What you are asked to do:
Compute how many lines below contain the word "agent" and respond with that number only.
BEGIN Records provided
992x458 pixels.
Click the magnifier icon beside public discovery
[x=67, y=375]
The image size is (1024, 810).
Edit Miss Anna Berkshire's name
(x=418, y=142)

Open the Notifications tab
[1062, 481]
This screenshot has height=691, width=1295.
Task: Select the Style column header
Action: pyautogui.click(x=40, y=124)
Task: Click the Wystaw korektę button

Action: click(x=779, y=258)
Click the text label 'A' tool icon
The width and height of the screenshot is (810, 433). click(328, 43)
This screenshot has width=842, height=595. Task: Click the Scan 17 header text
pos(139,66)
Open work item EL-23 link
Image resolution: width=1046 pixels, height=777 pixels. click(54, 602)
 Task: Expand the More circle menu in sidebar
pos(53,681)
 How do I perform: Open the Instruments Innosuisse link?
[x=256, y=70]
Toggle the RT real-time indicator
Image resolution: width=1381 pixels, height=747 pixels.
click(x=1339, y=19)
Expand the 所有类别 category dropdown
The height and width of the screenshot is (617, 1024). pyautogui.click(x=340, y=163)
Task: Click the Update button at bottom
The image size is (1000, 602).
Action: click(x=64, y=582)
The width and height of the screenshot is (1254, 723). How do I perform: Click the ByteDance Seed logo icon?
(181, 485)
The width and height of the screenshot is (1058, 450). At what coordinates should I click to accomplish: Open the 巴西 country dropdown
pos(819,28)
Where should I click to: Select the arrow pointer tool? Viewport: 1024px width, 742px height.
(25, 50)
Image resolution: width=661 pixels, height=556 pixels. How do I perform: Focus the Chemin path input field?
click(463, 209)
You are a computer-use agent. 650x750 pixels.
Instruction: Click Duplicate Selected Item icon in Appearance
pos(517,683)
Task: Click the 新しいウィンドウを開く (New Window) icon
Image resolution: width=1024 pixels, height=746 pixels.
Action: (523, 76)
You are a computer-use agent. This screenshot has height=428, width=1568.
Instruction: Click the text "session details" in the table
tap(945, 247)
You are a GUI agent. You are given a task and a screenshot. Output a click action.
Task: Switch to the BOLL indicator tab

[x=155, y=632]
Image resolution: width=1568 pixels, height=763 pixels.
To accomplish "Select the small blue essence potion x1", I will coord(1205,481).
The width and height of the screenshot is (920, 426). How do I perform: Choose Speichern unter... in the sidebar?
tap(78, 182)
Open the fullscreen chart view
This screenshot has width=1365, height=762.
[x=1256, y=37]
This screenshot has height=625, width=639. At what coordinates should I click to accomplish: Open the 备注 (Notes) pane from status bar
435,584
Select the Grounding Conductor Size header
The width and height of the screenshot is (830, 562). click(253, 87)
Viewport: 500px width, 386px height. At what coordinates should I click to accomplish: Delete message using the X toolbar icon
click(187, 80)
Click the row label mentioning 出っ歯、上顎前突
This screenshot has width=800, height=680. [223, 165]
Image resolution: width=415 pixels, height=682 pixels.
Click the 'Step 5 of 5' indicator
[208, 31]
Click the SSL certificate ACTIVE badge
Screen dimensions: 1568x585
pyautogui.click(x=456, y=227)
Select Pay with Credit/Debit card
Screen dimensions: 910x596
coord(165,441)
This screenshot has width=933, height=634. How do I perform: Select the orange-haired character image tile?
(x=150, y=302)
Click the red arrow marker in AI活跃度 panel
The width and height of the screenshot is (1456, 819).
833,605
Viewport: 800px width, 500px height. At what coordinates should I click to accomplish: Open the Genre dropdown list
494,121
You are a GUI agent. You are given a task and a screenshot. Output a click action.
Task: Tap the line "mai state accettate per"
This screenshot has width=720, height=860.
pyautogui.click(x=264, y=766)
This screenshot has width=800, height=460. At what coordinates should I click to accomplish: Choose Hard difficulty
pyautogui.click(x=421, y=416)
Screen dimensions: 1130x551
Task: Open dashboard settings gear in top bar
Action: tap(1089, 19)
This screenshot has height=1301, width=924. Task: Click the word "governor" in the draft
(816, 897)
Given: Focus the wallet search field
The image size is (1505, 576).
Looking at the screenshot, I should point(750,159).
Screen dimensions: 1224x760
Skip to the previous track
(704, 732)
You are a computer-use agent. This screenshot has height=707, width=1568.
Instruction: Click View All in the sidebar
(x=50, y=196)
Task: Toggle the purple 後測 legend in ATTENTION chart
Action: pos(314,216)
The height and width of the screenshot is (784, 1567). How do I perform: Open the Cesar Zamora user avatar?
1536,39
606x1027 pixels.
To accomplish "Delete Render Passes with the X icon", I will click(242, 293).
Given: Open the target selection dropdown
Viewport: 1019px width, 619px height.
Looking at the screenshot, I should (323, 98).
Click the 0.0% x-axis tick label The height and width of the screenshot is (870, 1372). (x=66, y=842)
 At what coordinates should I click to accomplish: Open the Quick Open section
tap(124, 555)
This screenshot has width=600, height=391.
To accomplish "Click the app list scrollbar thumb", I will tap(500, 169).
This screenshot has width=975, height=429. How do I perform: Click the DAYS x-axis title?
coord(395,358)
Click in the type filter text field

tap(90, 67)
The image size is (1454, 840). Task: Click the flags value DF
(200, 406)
END Records provided
Answer to this problem:
5